Some common principal-agent problems may include:
- Breach of authority: The scope of authority of an agent is often limited to what the principal defines in the contract. Stepping outside the bounds of authority (such as making a purchase without consent) may lead to a lawsuit.
- Vicarious liability: Liability for an agent’s violations is a common legal dispute. In some cases, the principal can be held liable; in some cases, the agent may be solely liable.
- Breach of loyalty: The agent usually owes a basic duty of loyalty to the principal. For instance, they may be required to invest the principal’s money in a prudent and reasonable manner.
There can be many other principal-agent problems, including privacy issues, non-compete issues, and others. These will all depend on the individual contract between principal and agent.
Who Can Be Held Liable In a Principal-Agency Relationship?
When an agent injuries a third person or enters into a contract with a third person, the principal can usually be held liable for the agent’s actions if the agent is acting within the scope of their express or implied authority, and has been specifically instructed to perform the task on the principal’s behalf.
However, an agent may be held personally liable for conduct performed during the agent-principal relationship when there was not such authorization given by the principal and the agent acted in a way that constitutes misconduct, engaged in illegal activity, or violated business standards. This can happen if the agent has stepped outside the boundaries of the agency relationship.

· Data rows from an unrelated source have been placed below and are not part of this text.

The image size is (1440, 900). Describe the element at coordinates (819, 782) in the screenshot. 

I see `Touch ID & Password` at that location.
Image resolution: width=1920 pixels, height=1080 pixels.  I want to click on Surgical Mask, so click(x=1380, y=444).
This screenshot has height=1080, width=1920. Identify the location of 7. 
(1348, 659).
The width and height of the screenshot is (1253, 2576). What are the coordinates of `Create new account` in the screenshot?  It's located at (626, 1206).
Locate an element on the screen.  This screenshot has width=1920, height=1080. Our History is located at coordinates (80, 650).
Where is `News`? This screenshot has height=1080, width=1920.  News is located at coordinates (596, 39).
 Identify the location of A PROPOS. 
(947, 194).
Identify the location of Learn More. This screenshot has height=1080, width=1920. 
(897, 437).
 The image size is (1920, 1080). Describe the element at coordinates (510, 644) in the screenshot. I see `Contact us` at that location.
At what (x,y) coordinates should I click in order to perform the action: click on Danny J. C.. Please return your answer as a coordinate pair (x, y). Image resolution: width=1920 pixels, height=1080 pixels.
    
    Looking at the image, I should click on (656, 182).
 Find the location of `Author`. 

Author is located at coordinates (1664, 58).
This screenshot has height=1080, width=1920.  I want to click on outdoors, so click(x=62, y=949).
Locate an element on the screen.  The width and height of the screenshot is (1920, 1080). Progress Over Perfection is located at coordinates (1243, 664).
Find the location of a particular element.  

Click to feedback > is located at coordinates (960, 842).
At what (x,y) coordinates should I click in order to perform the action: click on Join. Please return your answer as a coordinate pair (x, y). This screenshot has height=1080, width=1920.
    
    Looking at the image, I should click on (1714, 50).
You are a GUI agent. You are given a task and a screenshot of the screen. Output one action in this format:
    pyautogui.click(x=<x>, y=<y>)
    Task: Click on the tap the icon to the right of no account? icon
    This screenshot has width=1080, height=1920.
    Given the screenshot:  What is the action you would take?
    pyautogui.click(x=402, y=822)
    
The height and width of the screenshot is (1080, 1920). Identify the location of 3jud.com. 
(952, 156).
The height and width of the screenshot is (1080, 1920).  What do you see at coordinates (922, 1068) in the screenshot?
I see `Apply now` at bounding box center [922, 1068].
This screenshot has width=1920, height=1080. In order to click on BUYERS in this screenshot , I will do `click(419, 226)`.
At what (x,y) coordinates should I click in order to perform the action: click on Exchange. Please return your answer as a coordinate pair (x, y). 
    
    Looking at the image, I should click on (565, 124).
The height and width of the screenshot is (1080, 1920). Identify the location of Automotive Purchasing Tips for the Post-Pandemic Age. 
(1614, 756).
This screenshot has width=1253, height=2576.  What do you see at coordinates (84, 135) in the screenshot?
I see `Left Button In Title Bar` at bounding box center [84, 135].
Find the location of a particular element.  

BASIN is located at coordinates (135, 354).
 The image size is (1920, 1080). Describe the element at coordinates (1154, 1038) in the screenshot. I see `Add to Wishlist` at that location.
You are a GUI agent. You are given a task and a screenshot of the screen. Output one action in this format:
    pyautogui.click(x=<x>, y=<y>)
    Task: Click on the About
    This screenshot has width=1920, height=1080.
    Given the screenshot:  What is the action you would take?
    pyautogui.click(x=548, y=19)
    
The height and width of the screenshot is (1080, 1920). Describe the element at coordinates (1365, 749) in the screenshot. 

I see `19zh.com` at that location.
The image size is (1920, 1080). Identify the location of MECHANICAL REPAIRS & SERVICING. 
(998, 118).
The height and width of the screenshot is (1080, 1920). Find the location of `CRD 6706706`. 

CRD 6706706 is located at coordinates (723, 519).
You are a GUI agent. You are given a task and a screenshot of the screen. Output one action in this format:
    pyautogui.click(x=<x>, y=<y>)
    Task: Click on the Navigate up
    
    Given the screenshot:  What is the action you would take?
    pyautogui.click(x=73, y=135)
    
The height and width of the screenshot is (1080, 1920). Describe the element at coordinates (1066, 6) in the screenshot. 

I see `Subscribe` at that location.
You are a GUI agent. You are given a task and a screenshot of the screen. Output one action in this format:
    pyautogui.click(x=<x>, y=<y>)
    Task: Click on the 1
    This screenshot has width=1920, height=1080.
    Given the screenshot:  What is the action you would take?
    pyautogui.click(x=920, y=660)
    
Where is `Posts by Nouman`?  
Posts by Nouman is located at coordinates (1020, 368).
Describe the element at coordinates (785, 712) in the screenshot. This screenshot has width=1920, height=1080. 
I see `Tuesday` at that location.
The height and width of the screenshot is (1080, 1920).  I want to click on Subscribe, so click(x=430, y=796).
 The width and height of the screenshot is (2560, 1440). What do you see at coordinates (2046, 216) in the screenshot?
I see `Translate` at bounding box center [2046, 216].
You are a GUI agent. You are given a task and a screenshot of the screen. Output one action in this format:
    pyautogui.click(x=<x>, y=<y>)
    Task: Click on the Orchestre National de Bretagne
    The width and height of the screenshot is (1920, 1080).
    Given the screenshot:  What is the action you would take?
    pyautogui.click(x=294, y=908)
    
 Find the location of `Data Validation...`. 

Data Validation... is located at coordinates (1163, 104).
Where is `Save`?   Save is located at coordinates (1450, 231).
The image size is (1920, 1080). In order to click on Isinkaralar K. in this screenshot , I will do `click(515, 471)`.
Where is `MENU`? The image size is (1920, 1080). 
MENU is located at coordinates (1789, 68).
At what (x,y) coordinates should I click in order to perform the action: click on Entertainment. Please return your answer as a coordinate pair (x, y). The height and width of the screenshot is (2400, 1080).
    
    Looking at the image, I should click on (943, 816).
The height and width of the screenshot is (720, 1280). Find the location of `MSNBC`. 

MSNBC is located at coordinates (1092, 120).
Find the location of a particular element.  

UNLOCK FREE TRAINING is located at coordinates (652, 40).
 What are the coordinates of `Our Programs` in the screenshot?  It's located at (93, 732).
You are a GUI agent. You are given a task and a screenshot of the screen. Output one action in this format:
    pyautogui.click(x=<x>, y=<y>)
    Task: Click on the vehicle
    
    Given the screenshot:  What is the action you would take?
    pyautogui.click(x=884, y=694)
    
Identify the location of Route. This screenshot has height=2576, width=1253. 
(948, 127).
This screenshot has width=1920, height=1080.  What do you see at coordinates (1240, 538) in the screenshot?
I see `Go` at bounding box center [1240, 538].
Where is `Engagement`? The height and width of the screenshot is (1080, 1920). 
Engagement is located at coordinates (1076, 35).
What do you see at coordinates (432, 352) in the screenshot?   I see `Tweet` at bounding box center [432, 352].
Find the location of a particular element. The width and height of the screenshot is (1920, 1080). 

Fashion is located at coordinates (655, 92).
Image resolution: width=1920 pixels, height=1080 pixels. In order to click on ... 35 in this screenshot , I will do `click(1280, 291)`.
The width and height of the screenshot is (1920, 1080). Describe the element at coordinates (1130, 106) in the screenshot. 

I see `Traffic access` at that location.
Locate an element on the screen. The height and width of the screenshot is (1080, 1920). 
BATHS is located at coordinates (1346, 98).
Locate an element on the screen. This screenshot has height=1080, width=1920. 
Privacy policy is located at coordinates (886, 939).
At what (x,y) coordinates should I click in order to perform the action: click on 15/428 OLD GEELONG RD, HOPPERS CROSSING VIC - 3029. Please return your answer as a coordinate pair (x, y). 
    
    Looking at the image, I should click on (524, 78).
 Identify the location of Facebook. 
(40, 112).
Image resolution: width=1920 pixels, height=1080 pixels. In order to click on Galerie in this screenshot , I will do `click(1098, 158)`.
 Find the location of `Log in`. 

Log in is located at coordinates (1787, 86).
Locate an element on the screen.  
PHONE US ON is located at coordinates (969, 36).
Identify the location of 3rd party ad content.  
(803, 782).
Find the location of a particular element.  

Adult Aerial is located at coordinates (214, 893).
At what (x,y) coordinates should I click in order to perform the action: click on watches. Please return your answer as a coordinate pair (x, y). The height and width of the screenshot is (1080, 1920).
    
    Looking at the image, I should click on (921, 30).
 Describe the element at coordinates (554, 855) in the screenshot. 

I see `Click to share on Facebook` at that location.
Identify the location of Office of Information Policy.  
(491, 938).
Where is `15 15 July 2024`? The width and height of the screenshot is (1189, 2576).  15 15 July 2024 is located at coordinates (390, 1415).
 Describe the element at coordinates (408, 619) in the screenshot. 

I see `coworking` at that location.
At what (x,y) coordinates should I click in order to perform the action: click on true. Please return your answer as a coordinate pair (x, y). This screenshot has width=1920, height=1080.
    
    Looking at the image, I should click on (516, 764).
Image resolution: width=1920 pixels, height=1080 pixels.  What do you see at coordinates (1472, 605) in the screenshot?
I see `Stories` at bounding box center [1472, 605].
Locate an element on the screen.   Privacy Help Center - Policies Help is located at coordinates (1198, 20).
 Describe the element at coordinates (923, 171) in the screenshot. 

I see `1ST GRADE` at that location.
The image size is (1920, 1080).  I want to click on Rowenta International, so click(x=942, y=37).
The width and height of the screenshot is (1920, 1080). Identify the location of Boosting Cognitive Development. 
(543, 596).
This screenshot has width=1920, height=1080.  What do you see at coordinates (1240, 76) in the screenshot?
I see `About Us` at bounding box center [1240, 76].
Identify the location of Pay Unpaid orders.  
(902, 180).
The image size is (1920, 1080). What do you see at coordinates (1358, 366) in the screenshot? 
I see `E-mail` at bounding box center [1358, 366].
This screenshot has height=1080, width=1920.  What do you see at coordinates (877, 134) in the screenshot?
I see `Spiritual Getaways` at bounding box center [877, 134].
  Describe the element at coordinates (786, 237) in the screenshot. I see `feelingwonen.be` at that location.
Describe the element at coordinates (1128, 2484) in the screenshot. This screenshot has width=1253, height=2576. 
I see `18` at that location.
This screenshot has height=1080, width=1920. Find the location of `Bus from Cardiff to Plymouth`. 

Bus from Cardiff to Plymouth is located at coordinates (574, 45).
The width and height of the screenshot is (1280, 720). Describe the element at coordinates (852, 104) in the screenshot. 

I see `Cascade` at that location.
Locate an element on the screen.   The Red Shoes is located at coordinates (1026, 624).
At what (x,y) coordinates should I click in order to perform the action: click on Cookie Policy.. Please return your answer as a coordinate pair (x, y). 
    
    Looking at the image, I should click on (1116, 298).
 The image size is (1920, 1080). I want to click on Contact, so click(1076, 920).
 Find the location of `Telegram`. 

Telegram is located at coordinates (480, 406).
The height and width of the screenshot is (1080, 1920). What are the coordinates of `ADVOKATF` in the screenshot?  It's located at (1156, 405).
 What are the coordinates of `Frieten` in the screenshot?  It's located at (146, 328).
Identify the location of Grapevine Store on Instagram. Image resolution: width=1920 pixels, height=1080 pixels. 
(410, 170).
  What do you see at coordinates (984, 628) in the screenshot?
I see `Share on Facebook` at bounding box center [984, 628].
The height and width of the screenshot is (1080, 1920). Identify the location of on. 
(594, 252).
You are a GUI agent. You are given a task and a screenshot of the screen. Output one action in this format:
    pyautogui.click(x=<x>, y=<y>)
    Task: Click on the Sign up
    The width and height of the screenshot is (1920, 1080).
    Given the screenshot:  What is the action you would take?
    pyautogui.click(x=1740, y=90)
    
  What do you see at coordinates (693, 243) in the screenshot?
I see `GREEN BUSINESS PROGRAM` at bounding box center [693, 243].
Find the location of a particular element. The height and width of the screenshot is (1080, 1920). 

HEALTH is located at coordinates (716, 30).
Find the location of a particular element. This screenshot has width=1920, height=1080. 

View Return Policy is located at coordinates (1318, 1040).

For instance, suppose an agent uses a company car long after their shift is over, and injures a person with the car. The agent might be held personally liable, as he or she was no longer acting under the principal’s authority. However, such determinations may be different for each case.
What Are Some Ways to Avoid Principal-Agent Problems?
To avoid problems in a principal-agent relationship, the principal needs to have a way of monitoring and controlling the agent so that the agent acts in accordance with the principal’s interests. In most cases, it isn’t feasible to monitor the agent directly so the agent should be offered incentives to act in the best interest of the company.
For instance, the agent may be given a bonus based on the financial performance of the company. Alternatively, the agent may be given shares in the company. This aligns his interests with the principal because he becomes a part owner of the company as well.
What Are Some Legal Remedies for Principal Agent Problems?
Legal remedies for principal agent problems can be diverse and will depend on the nature of the conflict. If the principal is suing the agent, the remedy will likely be that the agent will need to pay a monetary damage award to reimburse the principal for any losses. The agent may need to make a lost business reimbursement if their conduct has caused the principal any lost profit or lost business.
In other cases, the principal may become liable to the agent if there has been a breach of contract. A common example of this is where the principal fails to pay the agent for their services.
Lastly, either the principal or the agent (or sometimes both) may be liable to a third party if the agent harms or cause losses to an outside party. This type of conflict can be confusing, since it is not always clear whether the principal or the agent should be held liable. In many cases, the principal can be held liable for conduct that they authorized the agent to do. This will vary with each case, and may require the assistance of a lawyer.
Do I Need an Attorney for Help With a Principal Agent Problem?
Principal agent relationships can present some serious issues. These types of legal problems generally require the assistance of a qualified attorney. You may need to hire a contract lawyer if you need to file a lawsuit regarding a principal-agent relationship. Your attorney can represent you in court and advise you on how to proceed, so that your interests are protected during the course of the litigation.